#### Task
The answer must be an exact copy of the lines from the one with "Expand the 'What is it?' guide section" to the last line of the entries below, both included, and must contain no pictures.

++++ Material for the task ++++

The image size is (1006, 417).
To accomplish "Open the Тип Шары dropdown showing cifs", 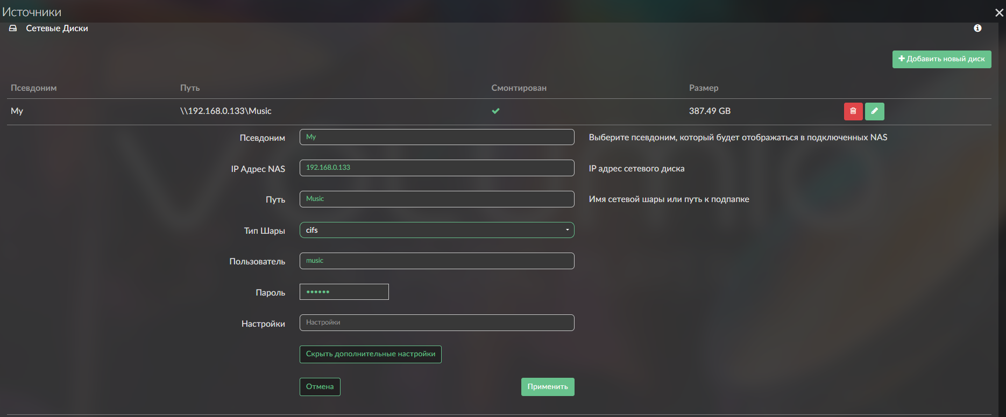I will pos(436,230).
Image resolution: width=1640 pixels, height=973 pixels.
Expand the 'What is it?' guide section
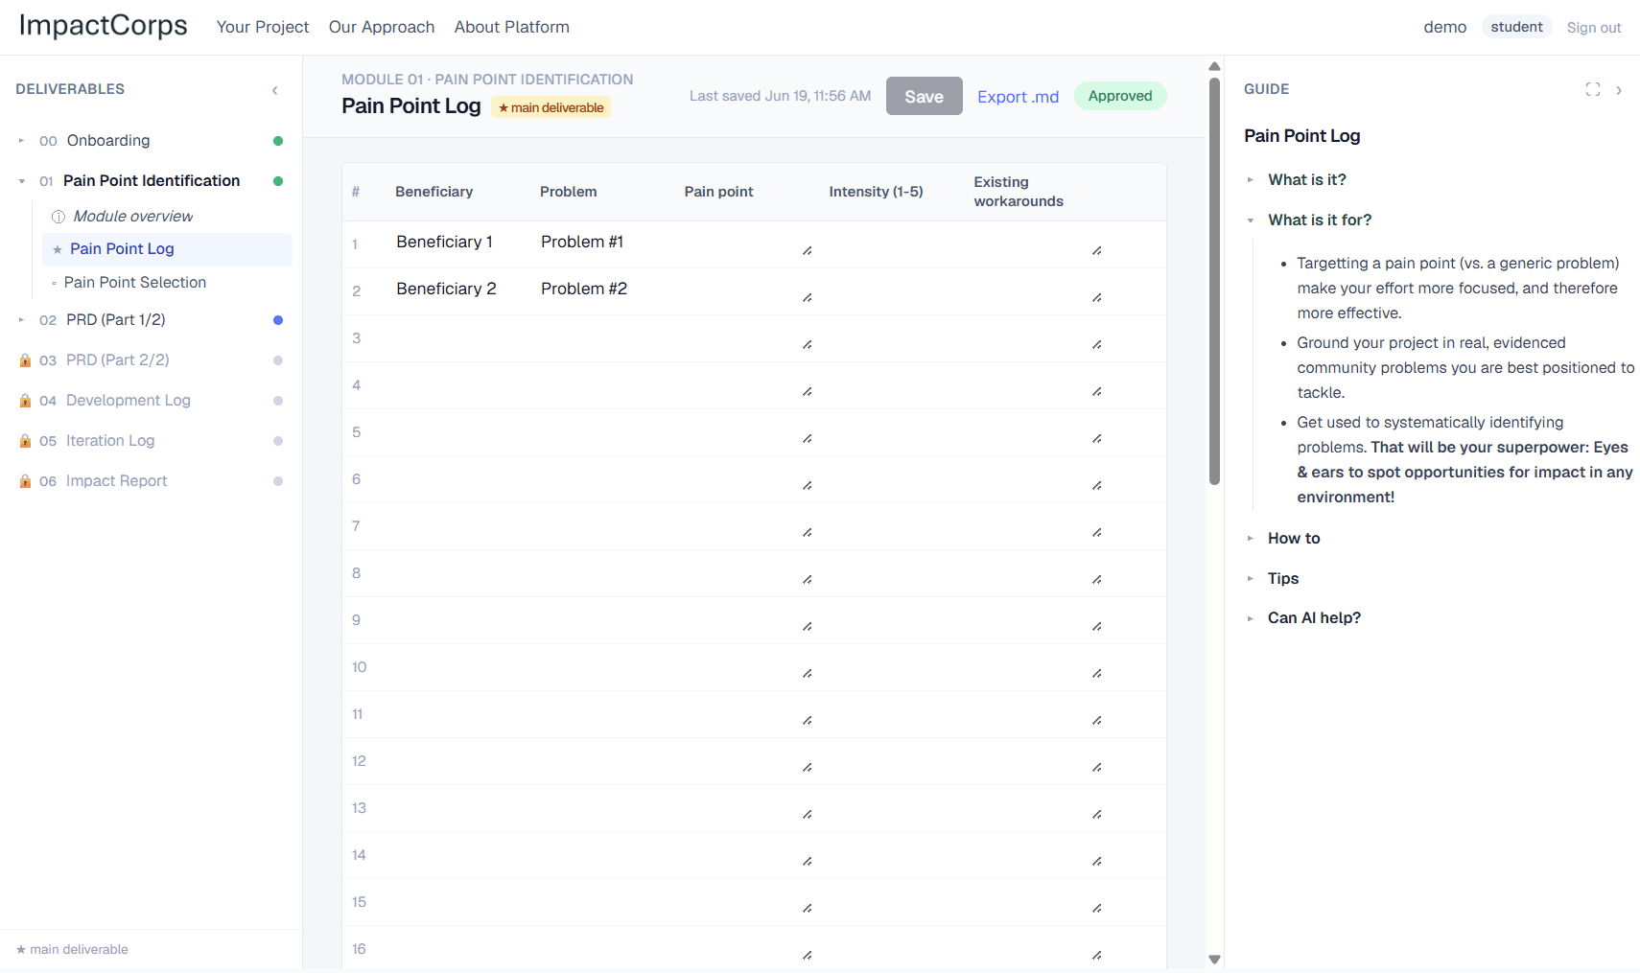point(1307,179)

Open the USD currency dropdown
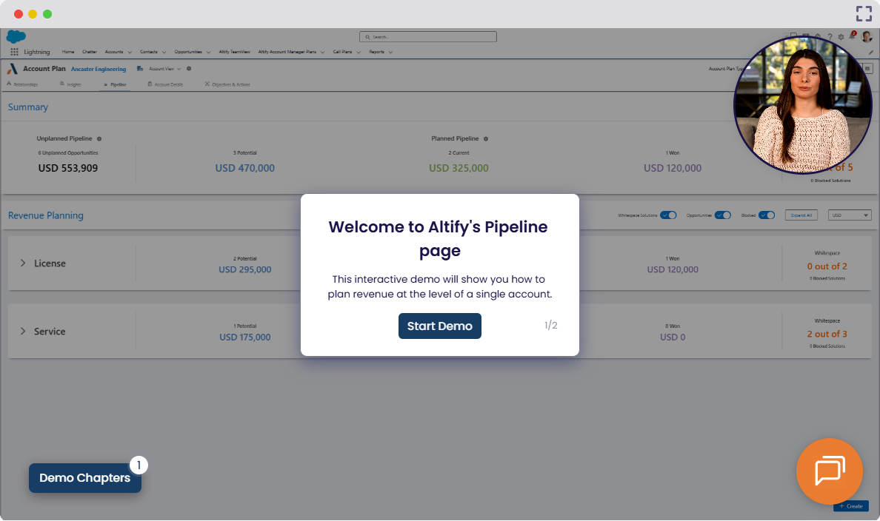(850, 215)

++++

#### Your solution
Expand the 'What is it?' guide section
point(1307,179)

Open the USD currency dropdown
(850, 215)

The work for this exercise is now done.